Pen-y-Pass

mountain-passsnowdoniahikinghistorywales
4 min read

Every clear morning, cars pour into a car park 359 metres above sea level in the middle of Snowdonia and disgorge people in technical jackets carrying poles. They are aimed at Snowdon. Three of the most popular routes up the highest mountain in Wales - the Miners' Track, the Pyg Track, and the scrambling line via Crib Goch - all start here, at Pen-y-Pass. The pass sits at the high point of the road over Bwlch Llanberis, a third of the way up Snowdon by elevation, and serves as the launchpad for some of Britain's busiest mountain days. Long before the hikers arrived, this was a mining road built to carry copper ore down the mountain.

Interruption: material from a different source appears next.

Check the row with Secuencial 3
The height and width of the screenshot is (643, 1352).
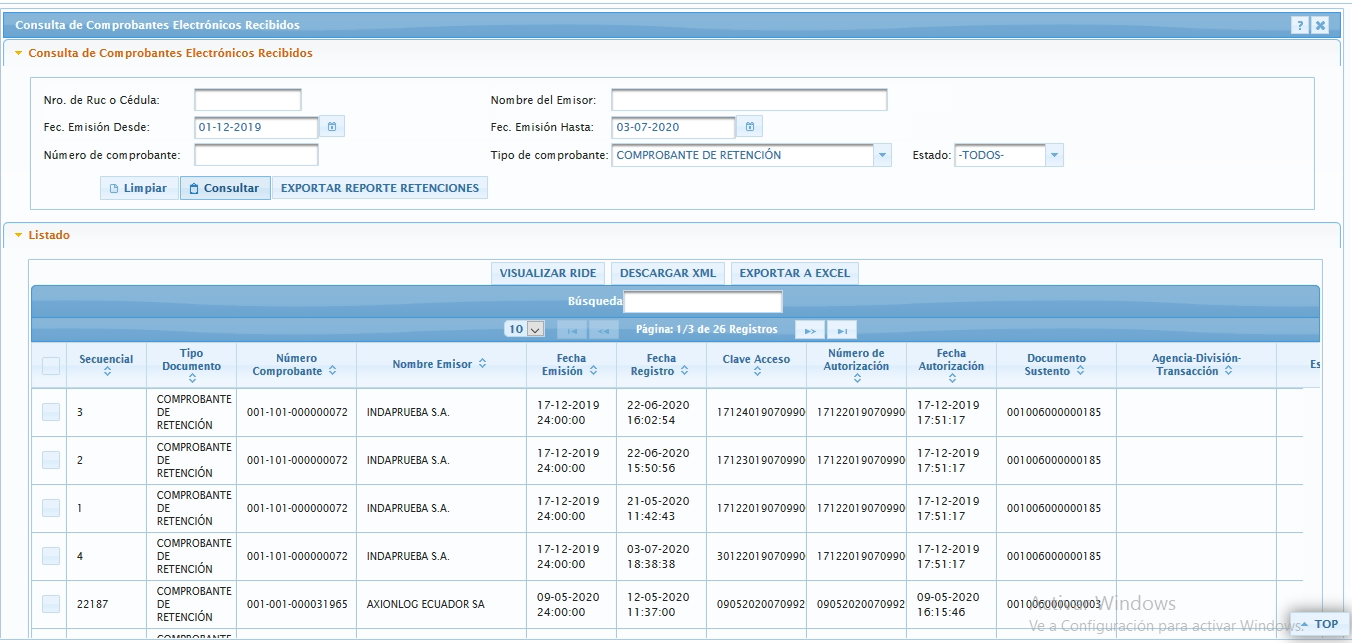tap(51, 412)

Built for Ore, Not Walkers

The road through Llanberis Pass was constructed in the 1830s for a purely industrial reason: copper from the mines on Snowdon needed a way out, and dragging it over the summit and down the far side to Beddgelert was wearing the miners down. The new road let them haul ore down the Miners' Track to a storehouse at Pen-y-Pass first, then onward to Llanberis. It is one of the older engineered routes in Snowdonia, and the foundations laid for slag and ore are now carrying day-trippers and weekend climbers in numbers the original builders could not have imagined. The Sherpa bus network terminates here, ferrying walkers from the surrounding villages so the car park does not have to absorb everyone.

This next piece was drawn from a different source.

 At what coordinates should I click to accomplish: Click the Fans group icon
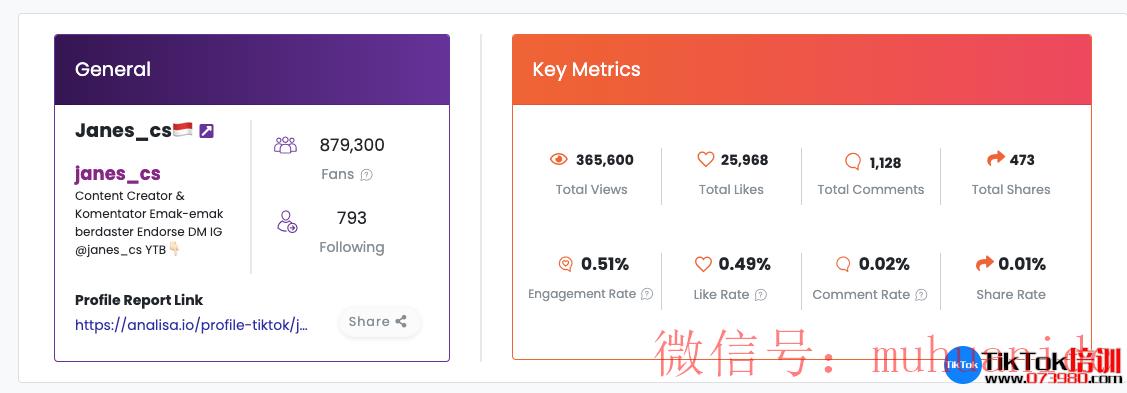tap(285, 145)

The Hotel That Trained Everest

A short distance down the road from Pen-y-Pass, where the Llanberis road meets the Beddgelert-to-Capel Curig road, stands the Pen-y-Gwryd Hotel. In the early 1950s, a group of climbers led by Colonel John Hunt used it as their base for training and equipment trials. In 1953 that team put Edmund Hillary and Tenzing Norgay on the summit of Mount Everest. The hotel kept their gear, their signatures, and their stories. The room where they planned the expedition is now called the Everest Room, and the ceiling carries autographs of returning climbers: a low-roofed Welsh inn, oddly, became one of the indispensable addresses in the history of high-altitude mountaineering.

Three Routes to a Summit

The Miners' Track is the gentlest of the three lines from Pen-y-Pass. It traces the old mining road around Llyn Llydaw and Llyn Glaslyn, then climbs steeply up the Zig-Zags to the ridge near the summit. The Pyg Track is steeper from the start but shorter; it contours below the Crib Goch ridge and joins the Miners' Track at the top of the Zig-Zags. The third option, via Crib Goch itself, is a knife-edged scramble along a ridge so narrow that walkers can place a hand on each side at once. It demands a head for heights, scrambling skill, and dry weather. The ridge has killed people who attempted it in cloud or in wind, and the rescue helicopter is a regular sight over Pen-y-Pass when the weather turns.

The Old Gorphwysfa

The building opposite the car park used to be the Gorphwysfa Hotel, a Victorian mountaineering inn. It is now a YHA youth hostel with a bar and cafe; the original walls still hold a century of climbing memorabilia. The Snowdonia National Park runs the visitor centre and an information cafe across the road. Decades of foot traffic have prompted a park-and-ride bus from Nant Peris and Llanberis, easing pressure on a car park that can fill before sunrise on summer Saturdays. From the visitor centre the noise of car doors and trekking poles never quite fades; this is one of the few places in Eryri where the mountain experience is genuinely crowded, and the National Park works hard to disperse walkers across the routes.

The View from the Pass

Stand at the car park in late afternoon, after most of the day's walkers have come down, and the geography becomes clear. To the west, the Llanberis Pass falls away towards the lakes, with the dark slabs of Dinas Mot and Clogwyn y Person rising above. To the east, the road dips and rises again past Pen-y-Gwryd. To the south, Snowdon itself hides behind the bulk of Crib Goch, only visible from the higher tracks. Cloud comes and goes in minutes. Sheep pick along the verges. A 1953 trail of association reaches all the way from this windy notch in the Welsh mountains to the top of the world.

From the Air

Pen-y-Pass sits at 53.080 degrees north, 4.021 degrees west, 359 m (1,178 ft) elevation, in the central Snowdonia massif. From cruising altitude the pass is visible as a saddle between Glyder Fawr to the north and Crib Goch / Snowdon to the south, with the long V of Llanberis Pass running northwest down to the lake at Llyn Padarn. Nearest airports: Caernarfon (EGCK) 11 nm northwest, RAF Valley (EGOV) 23 nm northwest. Mountain weather is changeable; rotor and severe turbulence are common in the pass when wind crosses the ridges.